The first cookie request was shortbread. One of the easiest things to make and one of the most difficult to perfect. They should be tender, but not flakey, sweet, but not cloying, simple, but flavourful.
Sounds nearly impossible, I know. But really, it's as easy as 1, 2, 3... 4.
This recipe came from an old friend of mine. We did a cookie exchange every xmas, and I'd ransom my army of tiny gingerbread men for her shortbread coins. When I finally saw how she made them, I was stunned. So few ingredients and the preparation breaks all kinds of cookie rules. But, rules were made to be broken, right?
I've actually got plans to break more, so I figure this is a good way to work you into the idea of making cookies in a somewhat less than traditional manner.
- 1 c brown sugar
- 2 c unsalted butter
- 3 c flour
- 4 tbsp cornstarch
Now you know how I managed to remember the recipe all these years.

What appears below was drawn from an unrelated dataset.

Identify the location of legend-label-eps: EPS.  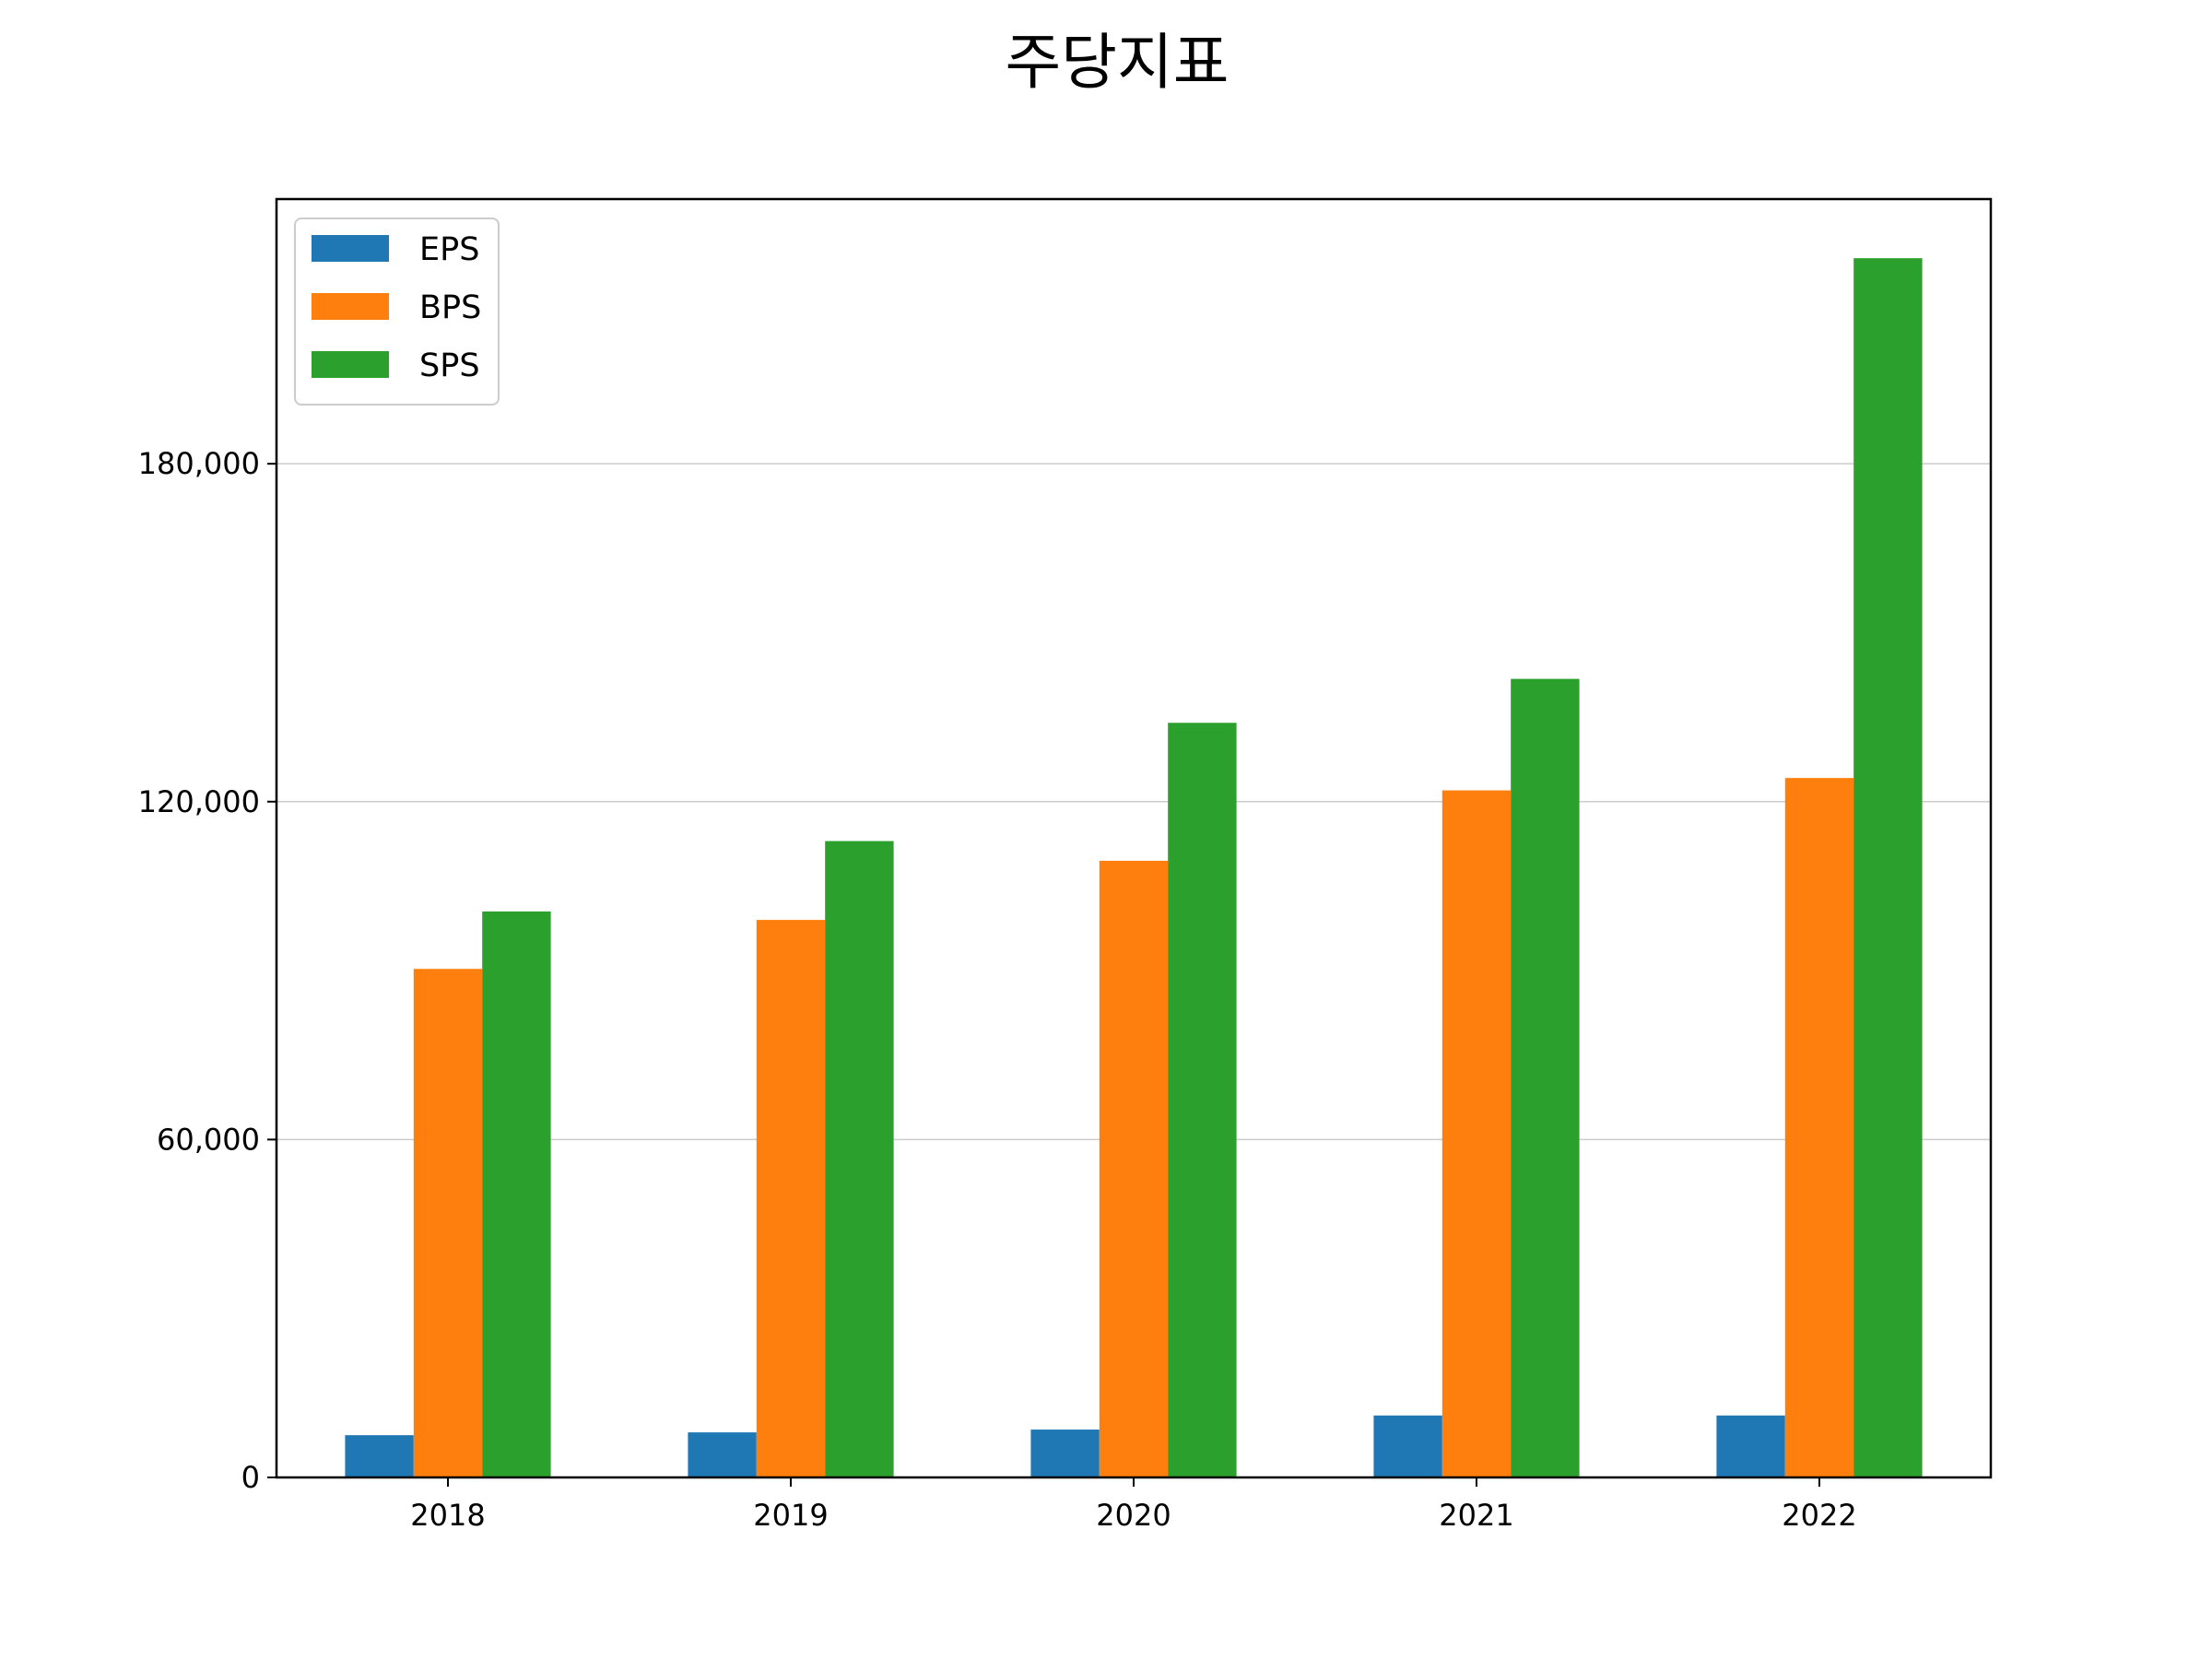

The most important thing to notice though: UNsalted butter. Most cookie recipes include salt to help the leaveners work, and so salted butter can be used as long as you decrease the added salt. This recipe, you may notice, requires neither of those. No salt to decrease, so no salt in the butter.

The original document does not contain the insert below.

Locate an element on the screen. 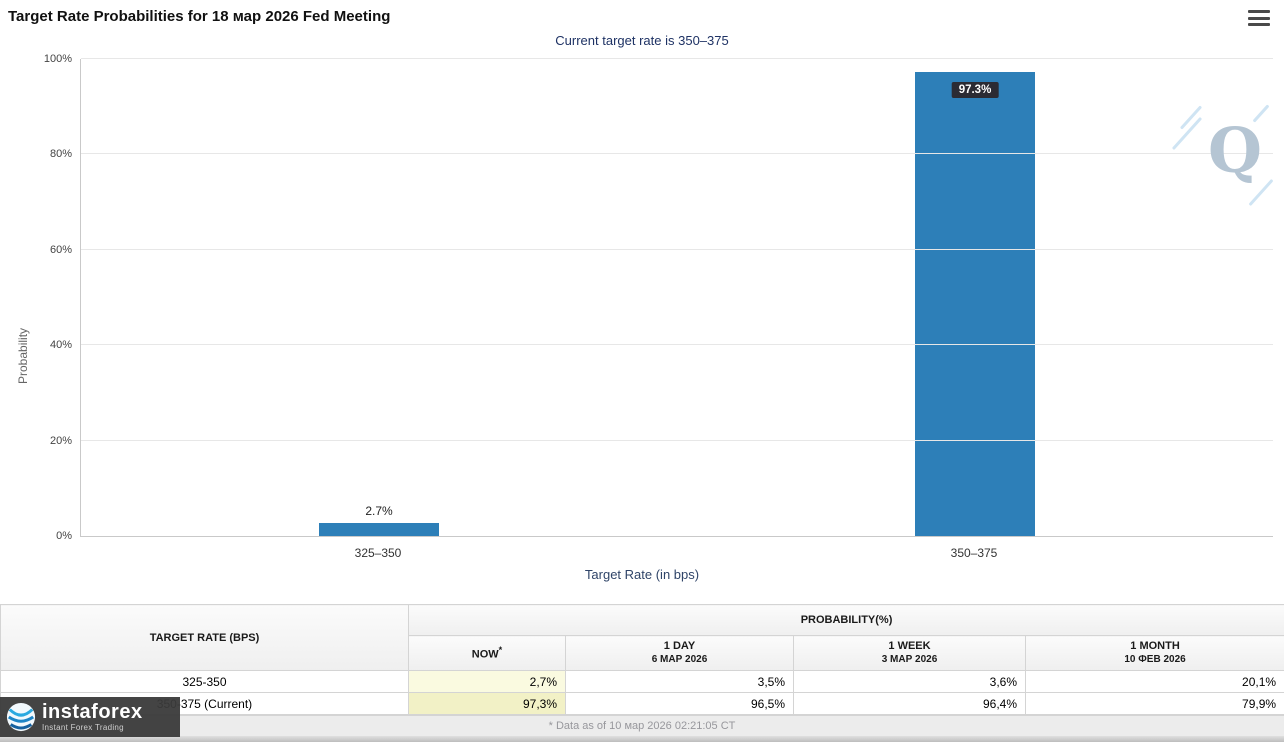  instaforex-logo: instaforex Instant Forex Trading is located at coordinates (90, 717).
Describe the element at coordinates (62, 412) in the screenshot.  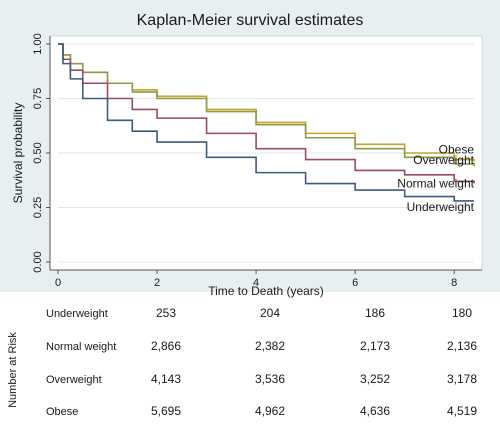
I see `risk-row-group: Obese` at that location.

Brown sugar is also not entirely traditional, but with the absence of vanilla or any other flavouring the little bit of molasses goes a long way. It also adds a bit of gold to the "coins."
Now, this is where things get a little weird...
Put all of the ingredients into a bowl. (Butter really needs to be soft and room temperature)
I told you we'd be doing weird non-cookie preparation things.
You have to use your hands for this. Have to.
Don't knead, just squish. Kneading will start gluten forming and lengthen the dough. We want shortbreads, not longbreads.
In only a few minutes you'll end up with a very soft ball of dough. And no spoon to wash.
Much too soft to do anything with right now.
So, split it into two, make sausages out of them, and chill them like we did to the creamsicle cookie filling.
Give them at least a half hour to chill and stiffen.
I left mine in there for about 2 hours.
And preheated the oven as soon as I took them out of the fridge.
With a sharp knife, slice them just under a half inch thick. 8mm. or 3/8 of an inch.
They don't spread much so you can pack quite a few onto the parchment covered sheet.
Ideally, shortbread cookies should have no colour on the bottom of them. The low cooking temperature makes that easy. If you use white sugar and temps as low as 200F (you have to cook them for 20-25 minutes in an oven that low) you can get very pale cookies. Me, I like the caramel flavour that comes from the brown sugar and I'm not patient enough to wait 25 minutes for a sheet of cookies.
So, I do these at 300 for 15 minutes. Some came out a little on the golden side, but this is what you're looking for:
Top and bottom are pretty much the same colour.
They're very soft when they come out of the oven. Give them a minute on the sheet, and then slide the parchment onto the cooling rack.
When they're cooled, stack them into the magic cookie tin.
The crumbly, sandy texture of these absolutely melts in your mouth.
A few dozen of these and you can have my entire gingerbread army.
What cookie have you used as currency?